Rescale the records from the line with "blue 'opt' tag?" to the line with "[x=49, y=58]", both included, and write out only those lines, requests and all. Multiply every coordinate in the answers by 1.8 and round to whole numbers, with halves going up, but leave the numbers in the requests unchanged.

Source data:
---

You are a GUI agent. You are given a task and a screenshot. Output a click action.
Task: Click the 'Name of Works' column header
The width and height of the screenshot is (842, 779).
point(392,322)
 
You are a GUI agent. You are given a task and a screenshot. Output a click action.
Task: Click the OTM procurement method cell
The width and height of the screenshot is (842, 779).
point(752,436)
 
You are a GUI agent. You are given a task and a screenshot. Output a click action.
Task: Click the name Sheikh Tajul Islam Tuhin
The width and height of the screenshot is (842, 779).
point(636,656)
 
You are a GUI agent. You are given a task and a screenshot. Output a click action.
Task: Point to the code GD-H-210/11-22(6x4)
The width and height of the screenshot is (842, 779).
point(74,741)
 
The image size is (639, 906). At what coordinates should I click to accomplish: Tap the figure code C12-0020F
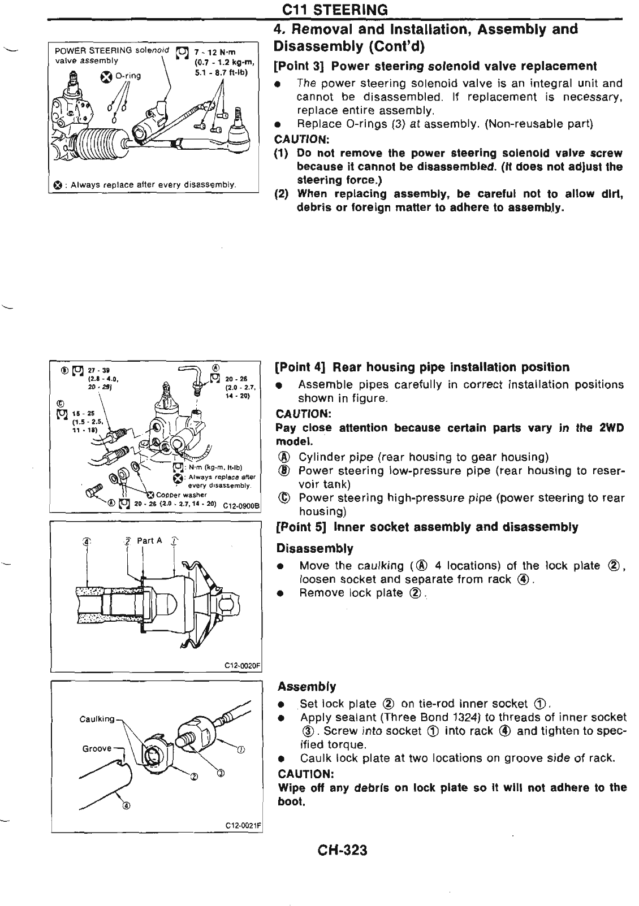point(242,665)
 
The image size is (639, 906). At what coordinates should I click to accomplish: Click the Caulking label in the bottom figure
point(97,719)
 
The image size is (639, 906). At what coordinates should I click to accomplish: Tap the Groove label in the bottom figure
point(97,748)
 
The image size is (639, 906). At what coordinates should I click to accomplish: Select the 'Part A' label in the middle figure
point(149,541)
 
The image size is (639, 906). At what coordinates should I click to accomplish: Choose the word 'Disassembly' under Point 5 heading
point(314,548)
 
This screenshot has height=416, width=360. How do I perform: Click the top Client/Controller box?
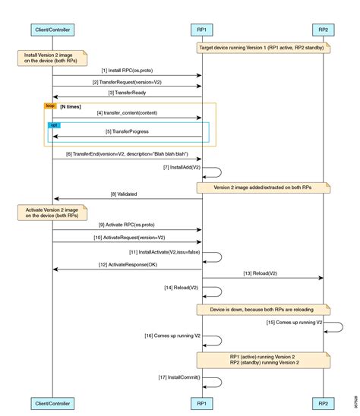[x=52, y=30]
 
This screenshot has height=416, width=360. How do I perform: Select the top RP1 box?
[x=201, y=30]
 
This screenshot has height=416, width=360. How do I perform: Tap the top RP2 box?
[x=323, y=30]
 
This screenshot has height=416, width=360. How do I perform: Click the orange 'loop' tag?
[x=50, y=107]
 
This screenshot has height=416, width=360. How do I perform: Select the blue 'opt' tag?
[x=53, y=124]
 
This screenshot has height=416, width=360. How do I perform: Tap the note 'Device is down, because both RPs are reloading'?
[x=263, y=310]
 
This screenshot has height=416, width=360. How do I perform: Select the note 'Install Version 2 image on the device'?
[x=49, y=58]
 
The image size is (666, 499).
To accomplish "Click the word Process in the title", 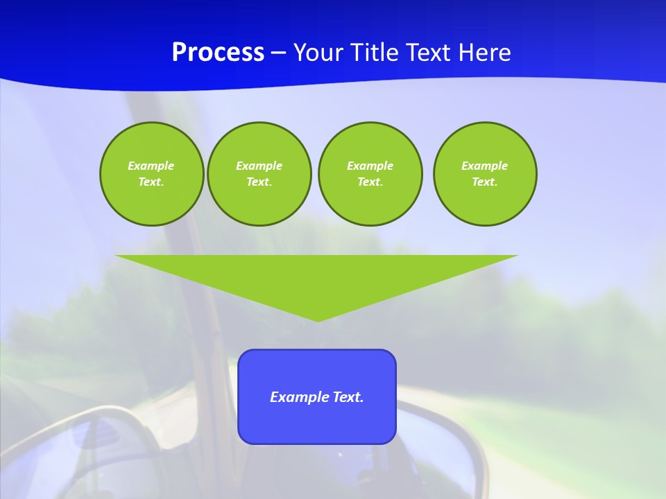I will pos(218,53).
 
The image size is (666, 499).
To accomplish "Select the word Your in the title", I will pos(319,53).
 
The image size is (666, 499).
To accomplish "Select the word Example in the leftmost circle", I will pos(151,166).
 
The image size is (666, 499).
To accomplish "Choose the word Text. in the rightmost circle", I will pos(485,182).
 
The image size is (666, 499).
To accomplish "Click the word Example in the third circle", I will pos(370,166).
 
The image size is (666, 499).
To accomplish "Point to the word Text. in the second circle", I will pos(259,182).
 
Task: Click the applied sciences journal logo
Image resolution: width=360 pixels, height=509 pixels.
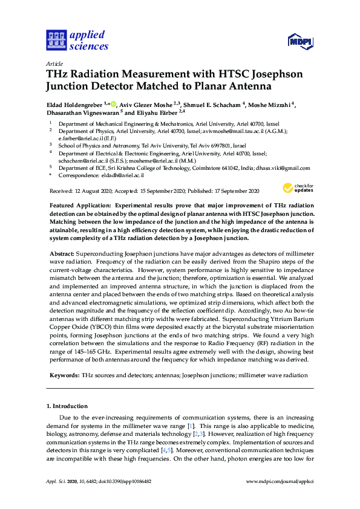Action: click(77, 41)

---

— The output —
This screenshot has height=416, width=360. How do I perform: Select the blue 'opt' tag?
[x=95, y=223]
 
This screenshot has height=416, width=360. How do I perform: Tap the note 'Device is down, because both RPs are reloading'?
[x=473, y=558]
 
This screenshot has height=416, width=360. How do I perform: Select the note 'Install Version 2 image on the device'?
[x=88, y=104]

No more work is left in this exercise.